Progesterone is a hormone that is naturally present in females, but some women do not make sufficient amounts of it, resulting in a need for progesterone injections. These injections are considered helpful for infertile women and those in the first trimester of pregnancy, because low progesterone levels can make it difficult to achieve a healthy pregnancy. Increasing progesterone levels is also useful during late pregnancy to prevent preterm labor. Extra progesterone also is sometimes offered to women who have abnormal uterine bleeding, because shots of this hormone can stop the issue. Progesterone shots typically require intramuscular injection in the buttocks area, so many doctors advise patients to have help administering the shot if it is not given by a physician.
Women struggling with infertility often need progesterone injections during the luteal phase, just after they ovulate. The boost of progesterone can ensure that their uterine lining is thick enough to support implantation of an embryo. While progesterone levels are often boosted with an injection after in-vitro fertilization (IVF), they can also be increased with this method when an embryo is conceived naturally. As long as there is suspicion that a woman does not create enough progesterone to become pregnant without assistance, she may be given progesterone injections.
Sustaining the uterine lining long enough for an embryo to implant is also important during early pregnancy. Some women are unaware of their low progesterone levels until they become pregnant and start to notice signs of an impending miscarriage, such as vaginal bleeding. This may be a sign that the uterine lining is being shed, which will eventually flush out the embryo, so progesterone injections are often given in an attempt to keep the lining thick and in place. This type of shot is also often useful in late pregnancy, when it can stop preterm labor.

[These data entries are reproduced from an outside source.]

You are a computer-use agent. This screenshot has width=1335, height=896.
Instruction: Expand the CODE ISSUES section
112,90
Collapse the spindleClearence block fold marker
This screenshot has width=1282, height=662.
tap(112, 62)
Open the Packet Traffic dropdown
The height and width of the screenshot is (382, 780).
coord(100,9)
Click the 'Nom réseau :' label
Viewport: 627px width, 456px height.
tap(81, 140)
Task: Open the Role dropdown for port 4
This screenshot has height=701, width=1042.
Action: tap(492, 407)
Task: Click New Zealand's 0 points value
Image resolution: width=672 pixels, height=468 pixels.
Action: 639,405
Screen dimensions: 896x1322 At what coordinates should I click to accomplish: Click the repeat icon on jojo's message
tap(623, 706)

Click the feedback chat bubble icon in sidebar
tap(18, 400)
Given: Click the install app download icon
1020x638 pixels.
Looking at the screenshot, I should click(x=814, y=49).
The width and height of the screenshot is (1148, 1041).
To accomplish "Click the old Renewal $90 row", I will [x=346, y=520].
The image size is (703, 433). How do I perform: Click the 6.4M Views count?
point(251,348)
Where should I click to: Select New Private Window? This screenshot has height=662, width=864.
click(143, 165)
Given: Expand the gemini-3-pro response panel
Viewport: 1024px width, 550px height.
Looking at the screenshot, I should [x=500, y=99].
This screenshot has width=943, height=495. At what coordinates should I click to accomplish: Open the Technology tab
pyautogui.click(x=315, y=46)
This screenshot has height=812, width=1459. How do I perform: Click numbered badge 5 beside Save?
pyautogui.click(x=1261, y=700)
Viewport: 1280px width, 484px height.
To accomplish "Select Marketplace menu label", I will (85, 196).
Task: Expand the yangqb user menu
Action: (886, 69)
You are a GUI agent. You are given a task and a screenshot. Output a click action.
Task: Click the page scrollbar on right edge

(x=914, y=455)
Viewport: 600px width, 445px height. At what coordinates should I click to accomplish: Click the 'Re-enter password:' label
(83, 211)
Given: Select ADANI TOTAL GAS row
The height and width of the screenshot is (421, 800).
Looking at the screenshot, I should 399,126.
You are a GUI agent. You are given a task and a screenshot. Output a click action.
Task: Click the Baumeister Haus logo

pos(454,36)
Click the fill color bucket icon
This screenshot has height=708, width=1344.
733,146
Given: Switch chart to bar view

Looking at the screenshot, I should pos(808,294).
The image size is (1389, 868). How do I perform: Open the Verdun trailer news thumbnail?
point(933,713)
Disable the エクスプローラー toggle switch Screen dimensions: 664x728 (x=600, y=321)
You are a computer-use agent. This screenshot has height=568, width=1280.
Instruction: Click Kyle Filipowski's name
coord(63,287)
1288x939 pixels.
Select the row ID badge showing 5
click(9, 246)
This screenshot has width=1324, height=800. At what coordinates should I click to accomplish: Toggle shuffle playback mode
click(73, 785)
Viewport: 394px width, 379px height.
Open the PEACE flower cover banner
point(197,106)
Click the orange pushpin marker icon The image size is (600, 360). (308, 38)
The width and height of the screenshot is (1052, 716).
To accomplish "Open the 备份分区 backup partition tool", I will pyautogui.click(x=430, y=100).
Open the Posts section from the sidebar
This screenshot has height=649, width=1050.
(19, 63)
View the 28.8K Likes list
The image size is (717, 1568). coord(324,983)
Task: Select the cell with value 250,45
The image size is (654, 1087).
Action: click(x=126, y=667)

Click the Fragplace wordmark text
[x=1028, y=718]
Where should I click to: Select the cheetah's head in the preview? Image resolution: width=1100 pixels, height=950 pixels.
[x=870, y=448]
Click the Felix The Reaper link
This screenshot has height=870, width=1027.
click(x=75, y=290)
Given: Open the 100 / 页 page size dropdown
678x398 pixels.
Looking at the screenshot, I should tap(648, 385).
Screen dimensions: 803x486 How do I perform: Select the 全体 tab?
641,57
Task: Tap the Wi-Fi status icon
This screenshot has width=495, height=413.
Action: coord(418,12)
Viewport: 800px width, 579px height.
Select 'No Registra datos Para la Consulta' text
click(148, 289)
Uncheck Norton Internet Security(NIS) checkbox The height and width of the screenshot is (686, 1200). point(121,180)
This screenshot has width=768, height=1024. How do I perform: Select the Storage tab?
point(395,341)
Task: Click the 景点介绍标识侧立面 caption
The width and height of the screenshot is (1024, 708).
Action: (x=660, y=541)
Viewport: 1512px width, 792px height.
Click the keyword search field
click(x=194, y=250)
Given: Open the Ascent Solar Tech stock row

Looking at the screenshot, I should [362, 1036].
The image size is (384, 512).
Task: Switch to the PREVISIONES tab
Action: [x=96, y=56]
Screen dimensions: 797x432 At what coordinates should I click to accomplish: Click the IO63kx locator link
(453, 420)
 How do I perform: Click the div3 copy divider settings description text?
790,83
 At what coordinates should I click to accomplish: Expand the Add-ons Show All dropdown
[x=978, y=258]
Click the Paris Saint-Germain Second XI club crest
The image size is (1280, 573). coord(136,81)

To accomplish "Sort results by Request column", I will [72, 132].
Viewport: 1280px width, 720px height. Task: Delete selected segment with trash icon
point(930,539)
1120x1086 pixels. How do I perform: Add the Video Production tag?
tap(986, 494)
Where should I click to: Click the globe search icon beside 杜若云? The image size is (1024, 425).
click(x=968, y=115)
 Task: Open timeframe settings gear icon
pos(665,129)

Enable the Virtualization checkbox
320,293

Additionally, progesterone injections may be offered to women who are not pregnant but are experiencing abnormal bleeding. For example, women suffering from amenorrhea, or the absence of a period, may need shots of progesterone to start menstruating again. Women with excessive vaginal bleeding may also benefit from progesterone injections, which can help straighten out a hormonal imbalance. It should be noted that even though progesterone is often prescribed to eliminate both abnormal bleeding and amenorrhea, it can also cause these issues in patients who previously did not experience them. Other side effects of progesterone shots include breast tenderness, weight changes and nausea.